Set problem:
Render each line of the material as one string in a JSON list, leaving out blank lines.

[A series of records]
------------------------------------

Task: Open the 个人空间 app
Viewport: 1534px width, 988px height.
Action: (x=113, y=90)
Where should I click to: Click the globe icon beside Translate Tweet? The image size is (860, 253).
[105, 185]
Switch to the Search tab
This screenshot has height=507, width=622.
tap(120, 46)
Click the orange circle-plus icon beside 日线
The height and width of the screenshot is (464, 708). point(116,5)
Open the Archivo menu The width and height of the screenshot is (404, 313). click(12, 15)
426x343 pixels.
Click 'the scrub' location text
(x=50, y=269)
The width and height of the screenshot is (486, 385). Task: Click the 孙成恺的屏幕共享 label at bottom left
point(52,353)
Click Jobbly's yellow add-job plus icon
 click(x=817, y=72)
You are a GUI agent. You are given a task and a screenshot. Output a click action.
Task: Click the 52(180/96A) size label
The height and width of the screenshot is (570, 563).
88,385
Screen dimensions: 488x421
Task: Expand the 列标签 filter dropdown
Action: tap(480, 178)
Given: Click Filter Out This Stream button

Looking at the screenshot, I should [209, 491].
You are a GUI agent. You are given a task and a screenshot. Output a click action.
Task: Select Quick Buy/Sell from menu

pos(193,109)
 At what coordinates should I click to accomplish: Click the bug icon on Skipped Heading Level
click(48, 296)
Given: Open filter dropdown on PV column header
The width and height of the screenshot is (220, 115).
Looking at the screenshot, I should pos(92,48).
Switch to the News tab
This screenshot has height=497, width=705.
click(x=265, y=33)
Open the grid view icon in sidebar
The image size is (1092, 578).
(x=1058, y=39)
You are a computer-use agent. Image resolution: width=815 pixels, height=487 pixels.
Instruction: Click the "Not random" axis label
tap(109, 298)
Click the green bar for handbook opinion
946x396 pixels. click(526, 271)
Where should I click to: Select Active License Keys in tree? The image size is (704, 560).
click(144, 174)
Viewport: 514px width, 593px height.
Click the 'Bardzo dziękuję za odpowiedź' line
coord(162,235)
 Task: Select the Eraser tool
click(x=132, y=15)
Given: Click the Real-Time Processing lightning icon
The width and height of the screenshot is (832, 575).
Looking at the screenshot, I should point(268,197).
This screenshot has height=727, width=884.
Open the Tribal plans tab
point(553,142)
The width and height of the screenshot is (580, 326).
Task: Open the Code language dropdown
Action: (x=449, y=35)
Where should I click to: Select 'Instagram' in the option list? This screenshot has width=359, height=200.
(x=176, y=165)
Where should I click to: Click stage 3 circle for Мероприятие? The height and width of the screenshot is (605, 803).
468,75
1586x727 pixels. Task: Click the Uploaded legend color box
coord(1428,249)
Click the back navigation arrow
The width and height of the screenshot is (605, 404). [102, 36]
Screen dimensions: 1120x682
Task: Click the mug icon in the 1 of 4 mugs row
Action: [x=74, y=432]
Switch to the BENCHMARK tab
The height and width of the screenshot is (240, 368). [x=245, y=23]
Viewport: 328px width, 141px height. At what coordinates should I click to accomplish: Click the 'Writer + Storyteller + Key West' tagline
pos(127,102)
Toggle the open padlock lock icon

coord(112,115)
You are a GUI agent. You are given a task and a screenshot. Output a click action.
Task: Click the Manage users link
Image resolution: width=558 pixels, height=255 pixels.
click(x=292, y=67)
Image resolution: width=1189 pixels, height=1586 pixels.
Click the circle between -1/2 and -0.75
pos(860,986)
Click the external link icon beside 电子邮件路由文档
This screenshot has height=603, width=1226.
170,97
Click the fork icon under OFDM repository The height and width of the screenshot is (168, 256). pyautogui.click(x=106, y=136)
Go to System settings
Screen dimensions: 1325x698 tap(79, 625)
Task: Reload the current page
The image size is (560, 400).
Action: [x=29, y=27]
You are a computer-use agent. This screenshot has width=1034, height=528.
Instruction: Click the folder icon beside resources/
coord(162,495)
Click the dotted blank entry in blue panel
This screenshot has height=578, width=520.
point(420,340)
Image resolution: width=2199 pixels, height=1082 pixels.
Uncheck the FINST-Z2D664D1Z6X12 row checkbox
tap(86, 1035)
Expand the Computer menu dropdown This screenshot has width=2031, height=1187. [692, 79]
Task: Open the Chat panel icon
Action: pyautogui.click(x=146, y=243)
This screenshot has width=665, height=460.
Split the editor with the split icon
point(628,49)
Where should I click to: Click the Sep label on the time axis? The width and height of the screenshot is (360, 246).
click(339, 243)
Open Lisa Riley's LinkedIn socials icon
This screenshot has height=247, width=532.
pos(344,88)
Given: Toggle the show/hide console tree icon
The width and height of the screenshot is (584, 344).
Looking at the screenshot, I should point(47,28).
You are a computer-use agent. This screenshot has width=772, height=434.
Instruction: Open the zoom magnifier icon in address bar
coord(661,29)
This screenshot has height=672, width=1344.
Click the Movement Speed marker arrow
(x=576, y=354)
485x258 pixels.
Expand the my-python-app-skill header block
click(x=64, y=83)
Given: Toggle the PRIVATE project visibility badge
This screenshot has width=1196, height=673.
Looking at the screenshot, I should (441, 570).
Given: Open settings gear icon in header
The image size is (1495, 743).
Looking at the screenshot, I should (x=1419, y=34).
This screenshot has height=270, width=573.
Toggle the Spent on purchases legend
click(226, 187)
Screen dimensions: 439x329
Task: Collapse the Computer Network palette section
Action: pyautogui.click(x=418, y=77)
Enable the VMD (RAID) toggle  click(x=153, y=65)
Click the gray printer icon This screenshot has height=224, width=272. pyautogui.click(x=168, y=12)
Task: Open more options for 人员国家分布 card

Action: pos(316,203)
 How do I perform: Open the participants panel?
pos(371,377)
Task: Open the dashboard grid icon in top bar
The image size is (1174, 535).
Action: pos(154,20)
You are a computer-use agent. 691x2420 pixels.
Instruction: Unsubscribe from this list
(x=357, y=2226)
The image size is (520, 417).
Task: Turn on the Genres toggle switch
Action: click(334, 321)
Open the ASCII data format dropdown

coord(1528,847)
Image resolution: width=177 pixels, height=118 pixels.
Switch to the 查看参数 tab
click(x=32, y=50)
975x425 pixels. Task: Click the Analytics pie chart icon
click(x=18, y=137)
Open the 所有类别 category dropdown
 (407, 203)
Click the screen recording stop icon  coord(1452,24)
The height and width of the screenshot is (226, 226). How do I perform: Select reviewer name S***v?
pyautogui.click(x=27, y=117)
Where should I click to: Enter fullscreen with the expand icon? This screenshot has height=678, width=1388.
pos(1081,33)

------------------------------------

Output of the exercise:
[
  "Task: Open the 个人空间 app",
  "Viewport: 1534px width, 988px height.",
  "Action: (x=113, y=90)",
  "Where should I click to: Click the globe icon beside Translate Tweet? The image size is (860, 253).",
  "[105, 185]",
  "Switch to the Search tab",
  "This screenshot has height=507, width=622.",
  "tap(120, 46)",
  "Click the orange circle-plus icon beside 日线",
  "The height and width of the screenshot is (464, 708). point(116,5)",
  "Open the Archivo menu The width and height of the screenshot is (404, 313). click(12, 15)",
  "426x343 pixels.",
  "Click 'the scrub' location text",
  "(x=50, y=269)",
  "The width and height of the screenshot is (486, 385). Task: Click the 孙成恺的屏幕共享 label at bottom left",
  "point(52,353)",
  "Click Jobbly's yellow add-job plus icon",
  " click(x=817, y=72)",
  "You are a GUI agent. You are given a task and a screenshot. Output a click action.",
  "Task: Click the 52(180/96A) size label",
  "The height and width of the screenshot is (570, 563).",
  "88,385",
  "Screen dimensions: 488x421",
  "Task: Expand the 列标签 filter dropdown",
  "Action: tap(480, 178)",
  "Given: Click Filter Out This Stream button",
  "Looking at the screenshot, I should [209, 491].",
  "You are a GUI agent. You are given a task and a screenshot. Output a click action.",
  "Task: Select Quick Buy/Sell from menu",
  "pos(193,109)",
  " At what coordinates should I click to accomplish: Click the bug icon on Skipped Heading Level",
  "click(48, 296)",
  "Given: Open filter dropdown on PV column header",
  "The width and height of the screenshot is (220, 115).",
  "Looking at the screenshot, I should pos(92,48).",
  "Switch to the News tab",
  "This screenshot has height=497, width=705.",
  "click(x=265, y=33)",
  "Open the grid view icon in sidebar",
  "The image size is (1092, 578).",
  "(x=1058, y=39)",
  "You are a computer-use agent. Image resolution: width=815 pixels, height=487 pixels.",
  "Instruction: Click the \"Not random\" axis label",
  "tap(109, 298)",
  "Click the green bar for handbook opinion",
  "946x396 pixels. click(526, 271)",
  "Where should I click to: Select Active License Keys in tree? The image size is (704, 560).",
  "click(144, 174)",
  "Viewport: 514px width, 593px height.",
  "Click the 'Bardzo dziękuję za odpowiedź' line",
  "coord(162,235)",
  " Task: Select the Eraser tool",
  "click(x=132, y=15)",
  "Given: Click the Real-Time Processing lightning icon",
  "The width and height of the screenshot is (832, 575).",
  "Looking at the screenshot, I should point(268,197).",
  "This screenshot has height=727, width=884.",
  "Open the Tribal plans tab",
  "point(553,142)",
  "The width and height of the screenshot is (580, 326).",
  "Task: Open the Code language dropdown",
  "Action: (x=449, y=35)",
  "Where should I click to: Select 'Instagram' in the option list? This screenshot has width=359, height=200.",
  "(x=176, y=165)",
  "Where should I click to: Click stage 3 circle for Мероприятие? The height and width of the screenshot is (605, 803).",
  "468,75",
  "1586x727 pixels. Task: Click the Uploaded legend color box",
  "coord(1428,249)",
  "Click the back navigation arrow",
  "The width and height of the screenshot is (605, 404). [102, 36]",
  "Screen dimensions: 1120x682",
  "Task: Click the mug icon in the 1 of 4 mugs row",
  "Action: [x=74, y=432]",
  "Switch to the BENCHMARK tab",
  "The height and width of the screenshot is (240, 368). [x=245, y=23]",
  "Viewport: 328px width, 141px height. At what coordinates should I click to accomplish: Click the 'Writer + Storyteller + Key West' tagline",
  "pos(127,102)",
  "Toggle the open padlock lock icon",
  "coord(112,115)",
  "You are a GUI agent. You are given a task and a screenshot. Output a click action.",
  "Task: Click the Manage users link",
  "Image resolution: width=558 pixels, height=255 pixels.",
  "click(x=292, y=67)",
  "Image resolution: width=1189 pixels, height=1586 pixels.",
  "Click the circle between -1/2 and -0.75",
  "pos(860,986)",
  "Click the external link icon beside 电子邮件路由文档",
  "This screenshot has height=603, width=1226.",
  "170,97",
  "Click the fork icon under OFDM repository The height and width of the screenshot is (168, 256). pyautogui.click(x=106, y=136)",
  "Go to System settings",
  "Screen dimensions: 1325x698 tap(79, 625)",
  "Task: Reload the current page",
  "The image size is (560, 400).",
  "Action: [x=29, y=27]",
  "You are a computer-use agent. This screenshot has width=1034, height=528.",
  "Instruction: Click the folder icon beside resources/",
  "coord(162,495)",
  "Click the dotted blank entry in blue panel",
  "This screenshot has height=578, width=520.",
  "point(420,340)",
  "Image resolution: width=2199 pixels, height=1082 pixels.",
  "Uncheck the FINST-Z2D664D1Z6X12 row checkbox",
  "tap(86, 1035)",
  "Expand the Computer menu dropdown This screenshot has width=2031, height=1187. [692, 79]",
  "Task: Open the Chat panel icon",
  "Action: pyautogui.click(x=146, y=243)",
  "This screenshot has width=665, height=460.",
  "Split the editor with the split icon",
  "point(628,49)",
  "Where should I click to: Click the Sep label on the time axis? The width and height of the screenshot is (360, 246).",
  "click(339, 243)",
  "Open Lisa Riley's LinkedIn socials icon",
  "This screenshot has height=247, width=532.",
  "pos(344,88)",
  "Given: Toggle the show/hide console tree icon",
  "The width and height of the screenshot is (584, 344).",
  "Looking at the screenshot, I should point(47,28).",
  "You are a computer-use agent. This screenshot has width=772, height=434.",
  "Instruction: Open the zoom magnifier icon in address bar",
  "coord(661,29)",
  "This screenshot has height=672, width=1344.",
  "Click the Movement Speed marker arrow",
  "(x=576, y=354)",
  "485x258 pixels.",
  "Expand the my-python-app-skill header block",
  "click(x=64, y=83)",
  "Given: Toggle the PRIVATE project visibility badge",
  "This screenshot has width=1196, height=673.",
  "Looking at the screenshot, I should (441, 570).",
  "Given: Open settings gear icon in header",
  "The image size is (1495, 743).",
  "Looking at the screenshot, I should (x=1419, y=34).",
  "This screenshot has height=270, width=573.",
  "Toggle the Spent on purchases legend",
  "click(226, 187)",
  "Screen dimensions: 439x329",
  "Task: Collapse the Computer Network palette section",
  "Action: pyautogui.click(x=418, y=77)",
  "Enable the VMD (RAID) toggle  click(x=153, y=65)",
  "Click the gray printer icon This screenshot has height=224, width=272. pyautogui.click(x=168, y=12)",
  "Task: Open more options for 人员国家分布 card",
  "Action: pos(316,203)",
  " How do I perform: Open the participants panel?",
  "pos(371,377)",
  "Task: Open the dashboard grid icon in top bar",
  "The image size is (1174, 535).",
  "Action: pos(154,20)",
  "You are a computer-use agent. 691x2420 pixels.",
  "Instruction: Unsubscribe from this list",
  "(x=357, y=2226)",
  "The image size is (520, 417).",
  "Task: Turn on the Genres toggle switch",
  "Action: click(334, 321)",
  "Open the ASCII data format dropdown",
  "coord(1528,847)",
  "Image resolution: width=177 pixels, height=118 pixels.",
  "Switch to the 查看参数 tab",
  "click(x=32, y=50)",
  "975x425 pixels. Task: Click the Analytics pie chart icon",
  "click(x=18, y=137)",
  "Open the 所有类别 category dropdown",
  " (407, 203)",
  "Click the screen recording stop icon  coord(1452,24)",
  "The height and width of the screenshot is (226, 226). How do I perform: Select reviewer name S***v?",
  "pyautogui.click(x=27, y=117)",
  "Where should I click to: Enter fullscreen with the expand icon? This screenshot has height=678, width=1388.",
  "pos(1081,33)"
]